Title: Reproducible Project 2
Author: Scott Semel
Date: October 23, 2015
# The csv file can be found here:
# https://d396qusza40orc.cloudfront.net/repdata%2Fdata%2FStormData.csv.bz2
# We are going to need these libraries.
library(data.table)
library(dplyr)
library(knitr)
require(data.table)
First check and see what the column headers are Can remove the lines with excessive text with this for easier reading but it's not necessary:
# dat=fread("repdata_data_StormData.csv", verbose=TRUE, drop = c("REMARKS","STATEOFFIC","COUNTYNAME","ZONENAMES"))
fread("repdata_data_StormData.csv", nrows=2)
## STATE__ BGN_DATE BGN_TIME TIME_ZONE COUNTY COUNTYNAME STATE
## 1: 1 4/18/1950 0:00:00 0130 CST 97 MOBILE AL
## 2: 1 4/18/1950 0:00:00 0145 CST 3 BALDWIN AL
## EVTYPE BGN_RANGE BGN_AZI BGN_LOCATI END_DATE END_TIME COUNTY_END
## 1: TORNADO 0 NA NA NA NA 0
## 2: TORNADO 0 NA NA NA NA 0
## COUNTYENDN END_RANGE END_AZI END_LOCATI LENGTH WIDTH F MAG FATALITIES
## 1: NA 0 NA NA 14 100 3 0 0
## 2: NA 0 NA NA 2 150 2 0 0
## INJURIES PROPDMG PROPDMGEXP CROPDMG CROPDMGEXP WFO STATEOFFIC ZONENAMES
## 1: 15 25.0 K 0 NA NA NA NA
## 2: 0 2.5 K 0 NA NA NA NA
## LATITUDE LONGITUDE LATITUDE_E LONGITUDE_ REMARKS REFNUM
## 1: 3040 8812 3051 8806 NA 1
## 2: 3042 8755 0 0 NA 2
dat=fread("repdata_data_StormData.csv")
##
Read 43.4% of 967216 rows
Read 69.3% of 967216 rows
Read 89.9% of 967216 rows
Read 902297 rows and 37 (of 37) columns from 0.523 GB file in 00:00:05
## Warning in fread("repdata_data_StormData.csv"): Read less rows (902297)
## than were allocated (967216).
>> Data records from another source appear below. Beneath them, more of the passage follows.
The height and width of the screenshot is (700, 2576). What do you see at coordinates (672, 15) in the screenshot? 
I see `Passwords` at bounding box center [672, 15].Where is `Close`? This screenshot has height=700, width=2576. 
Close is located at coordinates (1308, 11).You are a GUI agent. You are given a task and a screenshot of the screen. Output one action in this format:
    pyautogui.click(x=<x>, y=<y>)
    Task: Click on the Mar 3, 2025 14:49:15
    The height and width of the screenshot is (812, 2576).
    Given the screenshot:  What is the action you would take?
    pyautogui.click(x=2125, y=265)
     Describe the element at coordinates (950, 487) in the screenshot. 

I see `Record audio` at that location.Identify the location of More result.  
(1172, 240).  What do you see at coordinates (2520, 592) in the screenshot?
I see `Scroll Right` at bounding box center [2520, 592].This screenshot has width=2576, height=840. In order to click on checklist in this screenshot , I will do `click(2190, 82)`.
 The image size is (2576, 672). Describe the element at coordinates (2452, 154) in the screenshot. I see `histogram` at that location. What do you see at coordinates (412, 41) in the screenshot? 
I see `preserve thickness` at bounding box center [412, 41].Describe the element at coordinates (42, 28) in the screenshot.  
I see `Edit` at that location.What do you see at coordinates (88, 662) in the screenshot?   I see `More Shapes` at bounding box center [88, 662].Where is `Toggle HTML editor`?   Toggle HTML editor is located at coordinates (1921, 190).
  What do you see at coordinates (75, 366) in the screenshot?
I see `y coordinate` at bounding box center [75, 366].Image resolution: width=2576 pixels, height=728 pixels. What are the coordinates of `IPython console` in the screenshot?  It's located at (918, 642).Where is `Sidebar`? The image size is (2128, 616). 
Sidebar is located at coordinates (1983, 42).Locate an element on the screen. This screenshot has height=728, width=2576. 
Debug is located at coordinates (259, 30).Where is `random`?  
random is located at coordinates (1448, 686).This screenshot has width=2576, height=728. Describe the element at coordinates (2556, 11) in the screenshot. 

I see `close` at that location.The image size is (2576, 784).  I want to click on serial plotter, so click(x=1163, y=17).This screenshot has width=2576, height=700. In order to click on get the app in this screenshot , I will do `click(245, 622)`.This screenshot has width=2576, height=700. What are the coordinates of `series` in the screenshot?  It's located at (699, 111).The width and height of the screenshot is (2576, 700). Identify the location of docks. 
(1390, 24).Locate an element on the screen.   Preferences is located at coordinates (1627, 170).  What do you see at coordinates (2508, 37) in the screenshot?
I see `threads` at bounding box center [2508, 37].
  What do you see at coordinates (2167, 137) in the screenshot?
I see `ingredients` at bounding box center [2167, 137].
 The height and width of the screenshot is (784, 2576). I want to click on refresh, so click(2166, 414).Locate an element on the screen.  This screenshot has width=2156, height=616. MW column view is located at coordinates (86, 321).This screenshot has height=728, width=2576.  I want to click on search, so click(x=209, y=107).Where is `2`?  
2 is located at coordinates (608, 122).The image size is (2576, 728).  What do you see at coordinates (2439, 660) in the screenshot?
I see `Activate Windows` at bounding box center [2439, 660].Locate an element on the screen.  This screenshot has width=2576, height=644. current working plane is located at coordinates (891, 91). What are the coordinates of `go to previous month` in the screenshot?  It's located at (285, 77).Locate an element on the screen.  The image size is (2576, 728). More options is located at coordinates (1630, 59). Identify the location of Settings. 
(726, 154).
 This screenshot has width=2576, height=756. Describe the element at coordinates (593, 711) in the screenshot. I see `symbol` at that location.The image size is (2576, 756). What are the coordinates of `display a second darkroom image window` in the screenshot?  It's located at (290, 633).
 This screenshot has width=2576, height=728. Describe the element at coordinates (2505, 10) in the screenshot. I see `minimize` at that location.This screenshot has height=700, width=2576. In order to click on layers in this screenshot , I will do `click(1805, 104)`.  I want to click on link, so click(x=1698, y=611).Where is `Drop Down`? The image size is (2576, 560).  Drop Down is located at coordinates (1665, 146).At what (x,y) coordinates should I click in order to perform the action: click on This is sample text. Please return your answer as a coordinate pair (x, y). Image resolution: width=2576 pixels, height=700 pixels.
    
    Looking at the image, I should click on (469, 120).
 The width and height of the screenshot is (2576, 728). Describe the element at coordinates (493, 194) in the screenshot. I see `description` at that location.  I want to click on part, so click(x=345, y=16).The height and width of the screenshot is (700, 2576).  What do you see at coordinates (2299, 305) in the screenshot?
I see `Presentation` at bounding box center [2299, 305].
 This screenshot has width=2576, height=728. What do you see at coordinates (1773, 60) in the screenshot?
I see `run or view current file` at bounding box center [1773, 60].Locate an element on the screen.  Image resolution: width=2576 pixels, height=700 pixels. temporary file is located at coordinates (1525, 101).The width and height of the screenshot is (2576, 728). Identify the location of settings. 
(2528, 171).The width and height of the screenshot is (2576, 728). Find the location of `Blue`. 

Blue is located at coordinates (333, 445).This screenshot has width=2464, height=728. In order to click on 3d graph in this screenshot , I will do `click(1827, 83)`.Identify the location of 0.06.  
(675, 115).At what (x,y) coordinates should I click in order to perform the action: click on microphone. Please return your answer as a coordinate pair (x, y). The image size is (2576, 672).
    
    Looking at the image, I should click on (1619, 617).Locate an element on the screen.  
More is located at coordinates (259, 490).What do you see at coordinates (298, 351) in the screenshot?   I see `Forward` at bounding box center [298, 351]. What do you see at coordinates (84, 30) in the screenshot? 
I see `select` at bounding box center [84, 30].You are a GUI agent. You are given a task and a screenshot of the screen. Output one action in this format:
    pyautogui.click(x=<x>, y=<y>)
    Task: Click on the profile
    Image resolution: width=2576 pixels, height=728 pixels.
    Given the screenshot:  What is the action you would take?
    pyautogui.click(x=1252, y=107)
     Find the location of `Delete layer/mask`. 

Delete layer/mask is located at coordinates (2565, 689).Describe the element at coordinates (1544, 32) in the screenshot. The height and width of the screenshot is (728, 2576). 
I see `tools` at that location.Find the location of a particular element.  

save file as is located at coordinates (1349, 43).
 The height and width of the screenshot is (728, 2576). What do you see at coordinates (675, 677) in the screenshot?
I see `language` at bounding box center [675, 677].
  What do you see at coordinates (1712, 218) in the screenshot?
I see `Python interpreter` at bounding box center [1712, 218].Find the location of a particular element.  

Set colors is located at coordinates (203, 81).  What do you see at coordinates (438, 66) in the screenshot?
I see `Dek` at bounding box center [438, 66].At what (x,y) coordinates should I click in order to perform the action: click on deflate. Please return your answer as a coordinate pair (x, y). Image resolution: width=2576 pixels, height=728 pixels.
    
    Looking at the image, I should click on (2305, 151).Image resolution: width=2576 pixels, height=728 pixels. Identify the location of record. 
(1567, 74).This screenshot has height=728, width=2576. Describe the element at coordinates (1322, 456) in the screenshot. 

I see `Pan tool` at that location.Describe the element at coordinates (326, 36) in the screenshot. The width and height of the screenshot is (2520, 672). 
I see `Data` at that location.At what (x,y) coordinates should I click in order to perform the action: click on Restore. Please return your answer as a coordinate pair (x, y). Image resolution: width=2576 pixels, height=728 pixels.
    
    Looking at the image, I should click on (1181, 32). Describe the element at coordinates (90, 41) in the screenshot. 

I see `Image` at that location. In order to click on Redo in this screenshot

Run again with verbose=TRUE and please
## report.
dat = as.data.frame(dat)
max(dat$FATALITIES)
## [1] 583
max(dat$INJURIES)
## [1] 1700
which(dat$FATALITIES>=570)
## [1] 198704
#dat[198704,]
which(dat$INJURIES>=1600)
## [1] 157885
#dat[157885,]
by_type = group_by(dat, EVTYPE)
a = summarize(by_type, sum(FATALITIES))
names(a)=c("EVENT", "TOTALFATAL")
a = arrange(a,desc(TOTALFATAL))
a = a[1:10,]
b = summarize(by_type, sum(INJURIES))
names(b)=c("EVENT", "TOTALINJURIES")
b = arrange(b,desc(TOTALINJURIES))
b = b[1:10,]
PROPDMGEXP = as.factor(dat$PROPDMGEXP)
levels(PROPDMGEXP)
## [1] "" "-" "?" "+" "0" "1" "2" "3" "4" "5" "6" "7" "8" "B" "h" "H" "K"
## [18] "m" "M"
CROPDMGEXP = as.factor(dat$CROPDMGEXP)
levels(CROPDMGEXP)
## [1] "" "?" "0" "2" "B" "k" "K" "m" "M"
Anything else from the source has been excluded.